Moreover, rising food and energy prices appear to be setting off a string of financial crises, not unlike the 1980s debt crisis in which more than 40 governments across the developing world defaulted on their debts in rapid succession. (I really like this book by Susan George and this book by Noreena Hertz as introductions to the 1980s debt crisis and the “lost decade” that followed across the global South). When commodity prices rise, countries that rely on imported food and fuel may, in addition to widespread hunger and civil unrest, also face economic and financial problems related to trade deficits and currency collapse (because import costs rise so quickly in relation to export earnings).
In the Philippines, rising fuel prices are contributing to soaring import costs and a rapidly depreciating national currency, paralleling some of the dynamics that preceded the “complete collapse” of Sri Lanka’s economy over the past several months. Meanwhile, Pakistan was in talks with the International Monetary Fund (IMF) this week to revive its bailout loan program as the country’s economy “teeters on the brink of a financial crisis”, with rising food and fuel costs quickly eating up foreign exchange reserves. China extended a US$2.3 billion loan to beleaguered Pakistan this week, among other global lenders stepping in to provide emergency credit. The business community in Kenya is reporting that dollar reserves are running low, though, as in the Philippines, the government is disputing these claims: “It is the demand [for dollars] that has risen significantly because the costs of goods globally have risen dramatically”, says Kenya Bankers Association Chairman John Gachora.

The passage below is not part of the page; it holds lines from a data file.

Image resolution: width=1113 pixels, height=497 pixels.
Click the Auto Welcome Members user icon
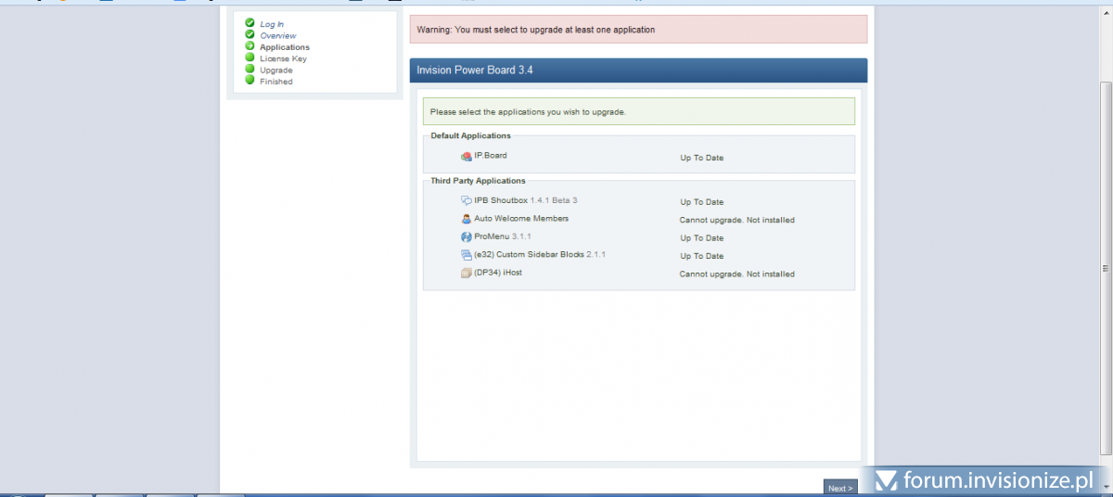(x=467, y=219)
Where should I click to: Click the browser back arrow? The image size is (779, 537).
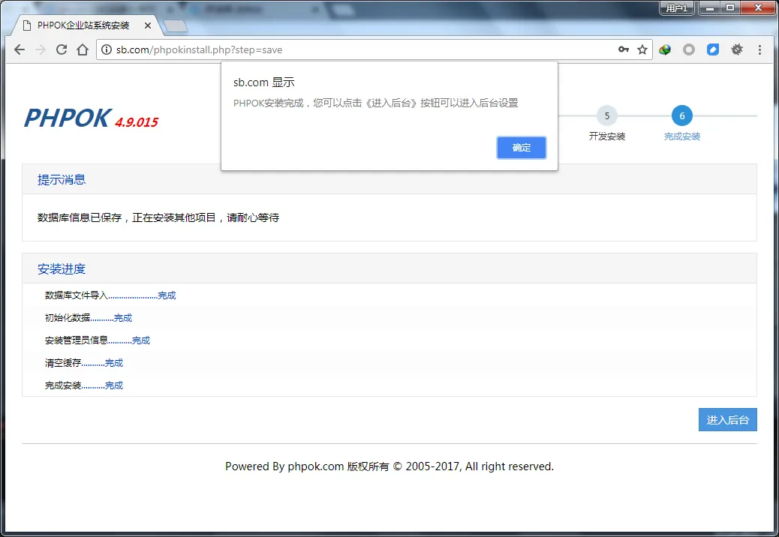click(20, 50)
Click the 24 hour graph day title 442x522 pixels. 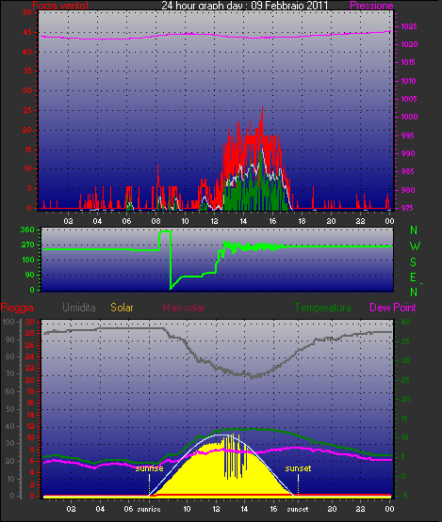[x=244, y=5]
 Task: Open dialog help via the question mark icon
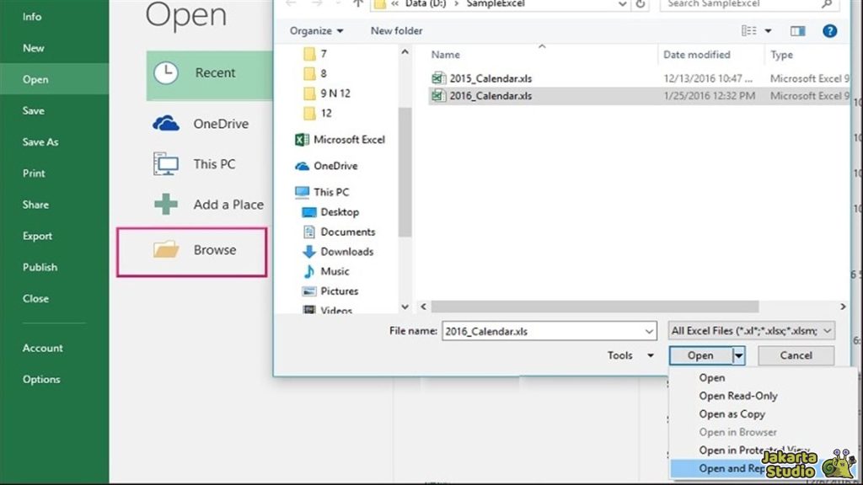pos(829,30)
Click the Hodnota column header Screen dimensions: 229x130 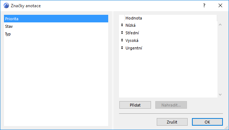pos(171,18)
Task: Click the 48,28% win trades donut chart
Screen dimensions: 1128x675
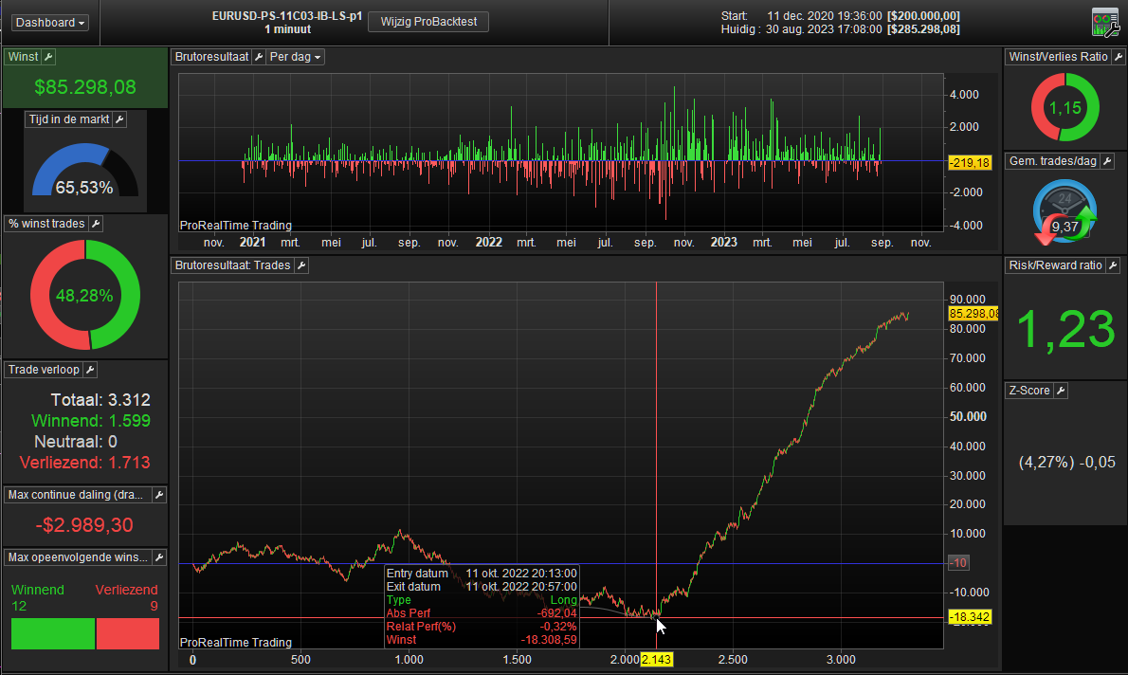Action: point(85,295)
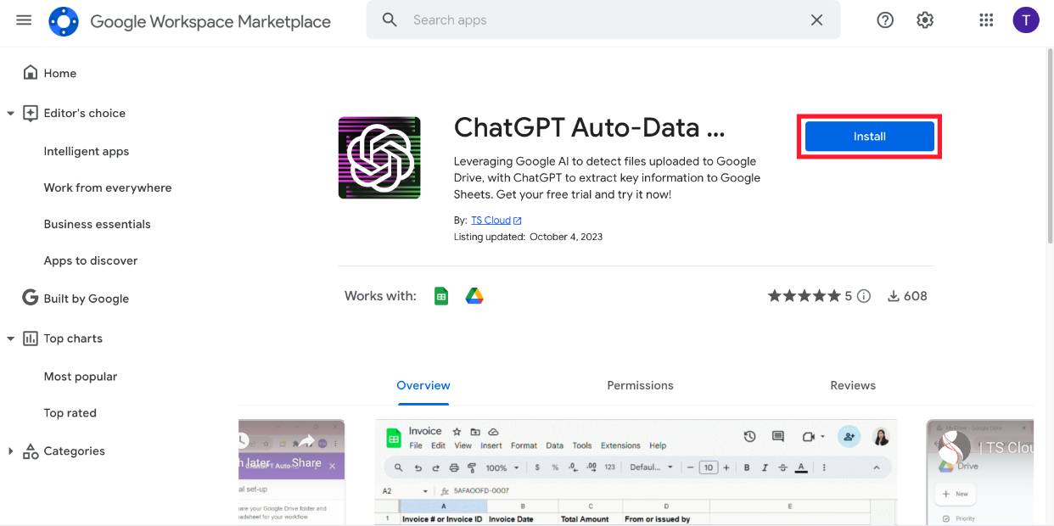Collapse the Top charts section
Viewport: 1054px width, 526px height.
click(10, 339)
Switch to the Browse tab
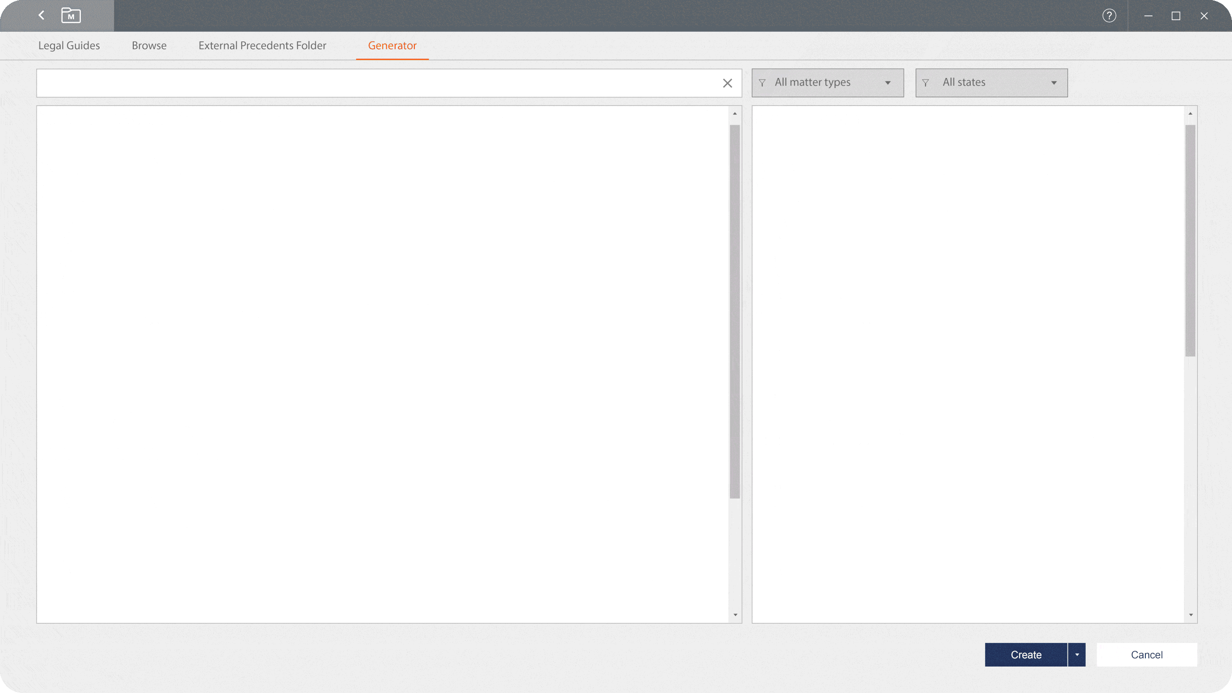Screen dimensions: 1232x693 (148, 45)
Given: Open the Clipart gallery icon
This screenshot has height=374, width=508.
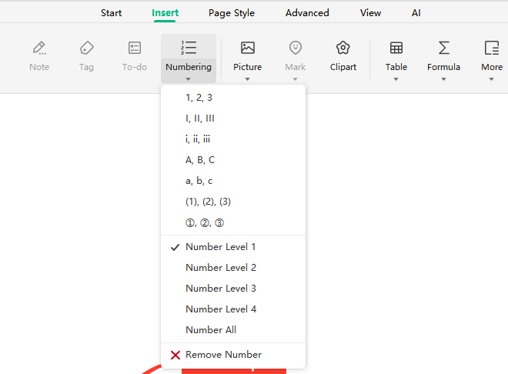Looking at the screenshot, I should (343, 48).
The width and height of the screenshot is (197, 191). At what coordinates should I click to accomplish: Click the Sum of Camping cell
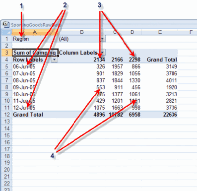(x=35, y=53)
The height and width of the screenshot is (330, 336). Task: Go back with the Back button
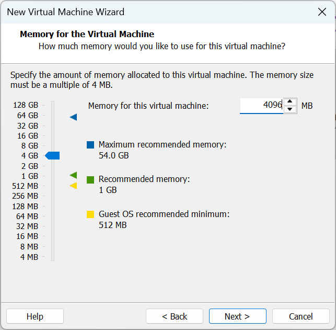(175, 316)
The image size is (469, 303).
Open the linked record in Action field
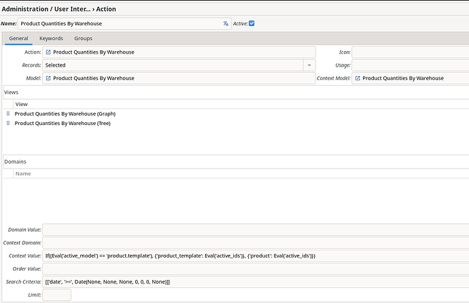[48, 52]
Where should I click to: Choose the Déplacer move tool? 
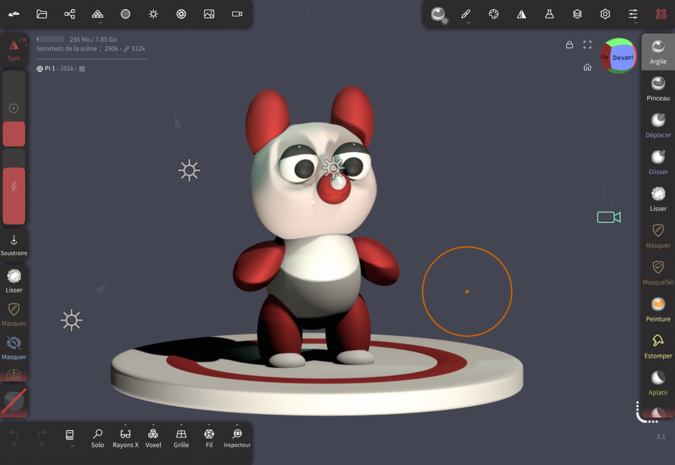point(658,125)
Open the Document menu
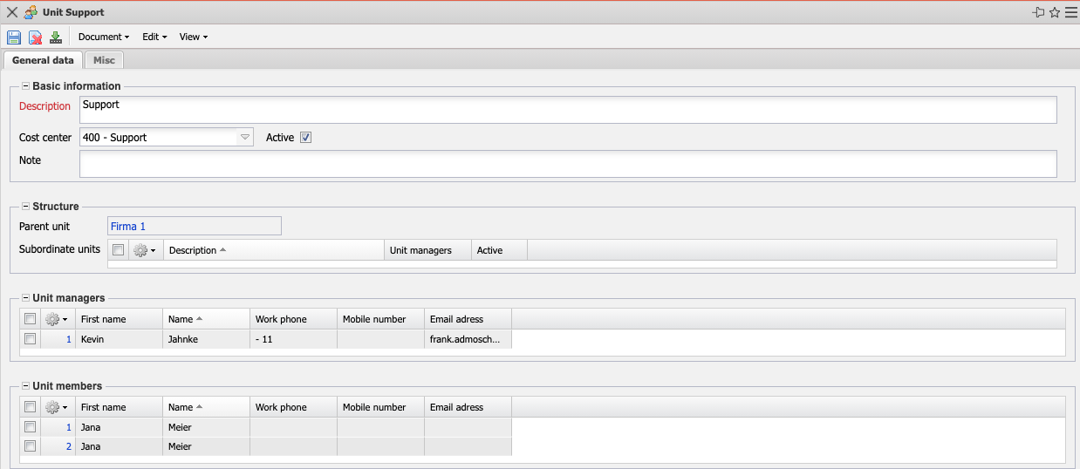The height and width of the screenshot is (469, 1080). click(103, 37)
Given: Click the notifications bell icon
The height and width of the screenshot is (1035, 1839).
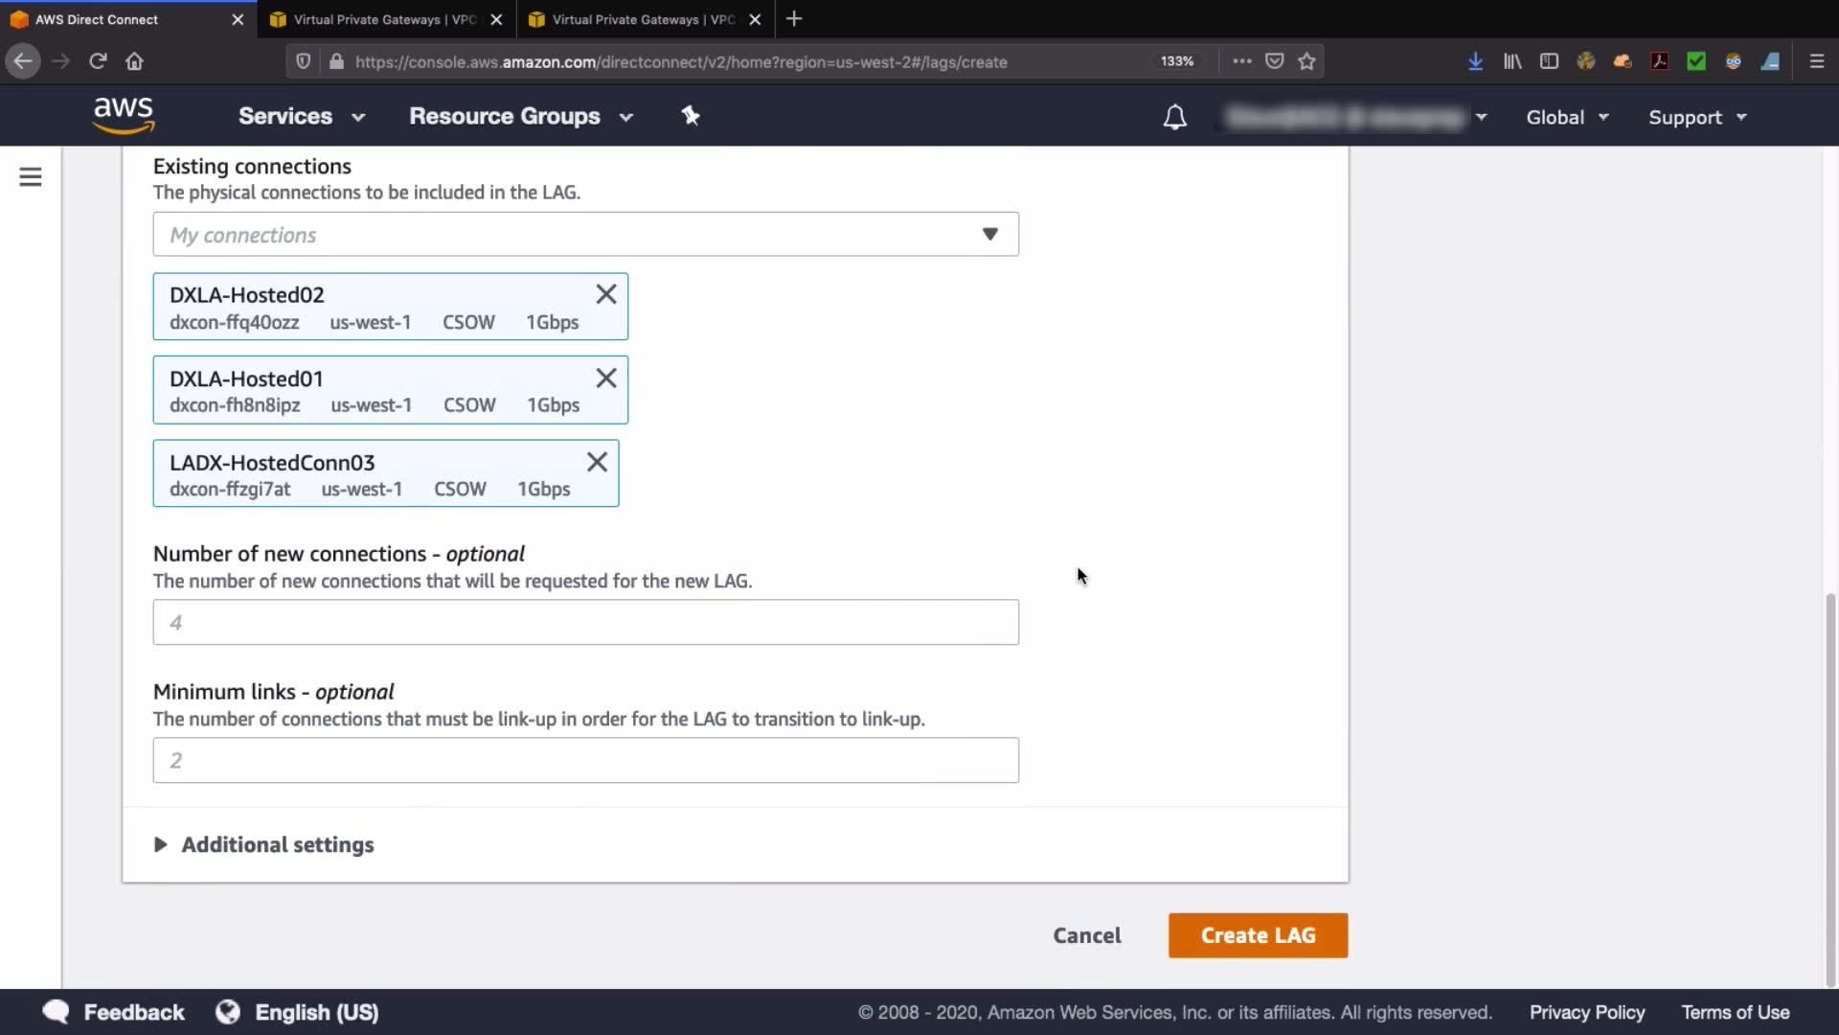Looking at the screenshot, I should click(1174, 117).
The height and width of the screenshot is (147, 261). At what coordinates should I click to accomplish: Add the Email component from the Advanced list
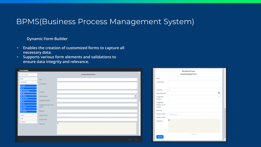(28, 85)
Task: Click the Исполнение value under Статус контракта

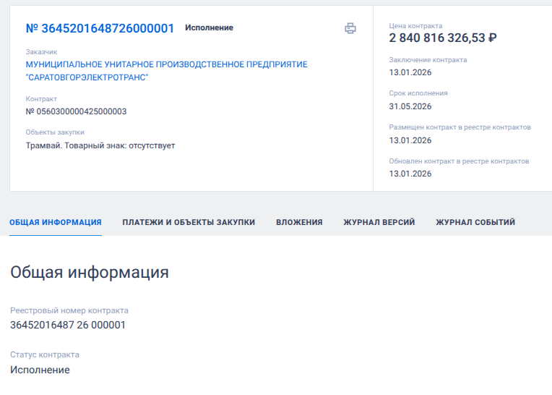Action: click(40, 370)
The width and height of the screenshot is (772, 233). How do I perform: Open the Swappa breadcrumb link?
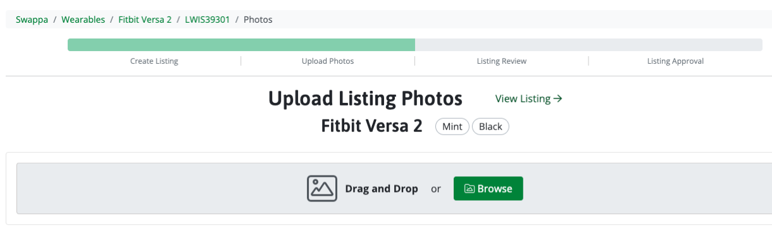point(32,20)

Even many of the world’s richest countries are struggling to manage shortages and rising costs. In Germany, which imports more than half of its gas and coal from Russia, “Economy Minister Robert Habeck triggered the second stage of the country's three-phase gas emergency plan on Thursday, moving Europe's biggest economy to the "alarm" level following steep cuts in supplies from Russia.” In France, President Macron’s party lost its parliamentary majority, with pundits attributing the result in part to the impact of turbulence in food and energy markets on voters. Italian Foreign Minister Luigi Di Maio warned this week that rising commodity prices threaten to destabilize the region, “Tensions in energy and basic commodities markets and the worsening of food insecurity that the conflict in Ukraine is generating at the global level constitute a further threat - first and foremost to the stability and development of the Mediterranean area...”.
Things I’m keeping an eye on: Global hunger and humanitarian crisis; debt and currency dynamics in import-reliant countries; growing international efforts to skirt US sanctions and purchase Russian oil and gas exports; renewed calls for serious diplomacy to end the Ukraine war; and, inflation-induced political upheaval in the US and Europe.